Katy Fairman: When you start a new year, do you have a set plan on what you would like to achieve or is it a case of you take the opportunities when they come?

Craig Scarborough: I have an outline plan for each year depending on the categories I’d like to cover and the publishers or potential publishers that I have in each of those categories.  So I know from my potential income, how many races and other events I can get to.  The plans never sticks with what you initially had expected as a commercial deals come and go.

KF: Did you have any goals for the year and have you achieved them?

CS: I would say I reached my goals for this year overall.  I had hoped to have a stronger presence on TV or radio, but while that hasn’t come to pass, I am now in far more magazines and in different categories, than I had initially expected for this year.

KF: What did you get up during the first few months of the year?

CS: January is typically the quietest month as Christmas and December are the times when you are doing the end of season work and trade conferences.  So, the first few months typically are having some time with the family, then that leads into previewing the upcoming rules and then Formula 1 testing in February.  From then on, there’s really no rest until we go through the entire cycle again.

KF: Do you find you are at your busiest before a series like Formula 1 starts, or does business balance itself out over the year?

CS: Definitely, the biggest period of interest in the technology of a series is when the cars are launched.  For F1 that is at the start of the year of course, for Formula E this kicks off in the summer, equally Le Mans brings its focus during the spring.

KF: What was the spring and summer like for you over the year?
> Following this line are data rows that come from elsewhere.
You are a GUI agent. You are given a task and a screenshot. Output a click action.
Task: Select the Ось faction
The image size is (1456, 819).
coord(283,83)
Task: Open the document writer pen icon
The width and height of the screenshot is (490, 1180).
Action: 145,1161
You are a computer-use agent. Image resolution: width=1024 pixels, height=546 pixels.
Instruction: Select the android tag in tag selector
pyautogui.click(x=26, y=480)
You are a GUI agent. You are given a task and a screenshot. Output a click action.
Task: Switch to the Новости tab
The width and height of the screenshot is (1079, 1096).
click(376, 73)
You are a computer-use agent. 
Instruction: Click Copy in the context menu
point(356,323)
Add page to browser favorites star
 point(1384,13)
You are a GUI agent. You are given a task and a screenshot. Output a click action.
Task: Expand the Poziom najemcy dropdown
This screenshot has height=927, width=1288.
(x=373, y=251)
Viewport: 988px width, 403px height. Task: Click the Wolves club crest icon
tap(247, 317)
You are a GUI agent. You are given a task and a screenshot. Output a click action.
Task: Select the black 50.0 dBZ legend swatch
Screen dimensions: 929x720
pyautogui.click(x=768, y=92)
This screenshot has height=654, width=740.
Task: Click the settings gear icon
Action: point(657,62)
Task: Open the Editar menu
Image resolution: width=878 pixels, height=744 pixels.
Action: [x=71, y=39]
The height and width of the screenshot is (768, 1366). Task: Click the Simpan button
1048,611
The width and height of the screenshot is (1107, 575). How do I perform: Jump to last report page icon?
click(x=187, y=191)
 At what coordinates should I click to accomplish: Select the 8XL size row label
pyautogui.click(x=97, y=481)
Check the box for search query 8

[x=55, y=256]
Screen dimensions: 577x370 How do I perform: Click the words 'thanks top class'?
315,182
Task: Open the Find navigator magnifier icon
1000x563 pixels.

You seemed to be at another motorsport event every weekend!

CS: Once back from the first F1 flyaway races, it definitely becomes my busiest period with the European F1 season and then of course with Britain’s summer of motorsport with the Grand Prix, Formula Student, Formula E, Goodwood etc. Then we have the first of the flyway races coming into the late summer, which is a busy time.  Luckily for me, you could argue, that the change of regulations for next year has meant it’s been little bit quieter at the back end of the summer than it would normally be, as development has slowed on the current cars.

KF: What is your favourite part of a racing weekend?

CS: I am guessing my favourite part of the weekend differs from many people, as for me the most important part of the weekend is to see in the cars being built up without their bodywork in the garage on a Thursday and Friday.  That is so I can start to understand the technology and the new parts on the cars. It’s always great to see the cars practice, qualify and obviously race, but for me my main interests tends to be at the early part of the weekend and from that point on my workload increases, so I often get much less time to watch qualifying and the race than I’d like.

KF: Have you been to any tracks or races this year that you want to try and return to next year or in the future?

CS: There’s a key number of races that I really enjoy going to and this can be either because of the location, the potential technology updates or simply because it’s a great place to watch the cars at.  Surprisingly this list can be short for a season of 21 races, places I’ve been this year that I thoroughly enjoyed as always would be; Hungary, Monaco, Barcelona and Italy, while the Australian, Canadian and American races are great too.  Some new places for me this year were Hong Kong and Marrakech, both fascinating places for the Formula E series, there will be a question if we will return to both of those venues, but I would certainly be happy to visit both again.

KF: The end of the year has also looked a busy time for you. You recently visited Hong Kong with Formula E, is this a series you can see a long future for?

CS: Yes, Formula E now in its third season has been very busy for me, with all of the teams developing new Power Trains.  This has been a fascinating aspect of motorsport technology, learning about the electric side of racing cars, rather than aerodynamics, suspension and internal combustion engines.  I think there is a future for Formula E and I think there’s also a future for electric racing.  Potentially, the future for both of could diverge with Formula E being very much a city centre event and electrification in other formulas such as World Rally Cross and the World Rally Championship. Additionally, perhaps another single seater championship racing on proper permanent circuits in the near future.  Although, I think it will be a very long time before we really see contemporary motorsport switching completely away from the internal combustion engine.

KF: What have been your highs and lows from the year?

CS: I would say the high of the year would be getting more F1 coverage in magazines and secondly the increased focus that I’ve been able to put into Formula E .  I am very lucky to have this job, if you can call, that such as this, so I don’t know if there are any lows. I regretted not getting to Le Mans this year, but overall I think it has been an excellent year and I’ve thoroughly enjoyed what I’ve been doing.

KF: Any plans for 2017 that you can share?

CS: It’s always hard to plan too far ahead, as I said, opportunities often slip away and other ones crop up. I hope to have a wider magazine presence for next year particularly for Formula 1.  There are a few opportunities out there at the moment, all this stuff tends to get sorted through pre-season testing and in the run up to the first Grand Prix, so who knows what might crop up!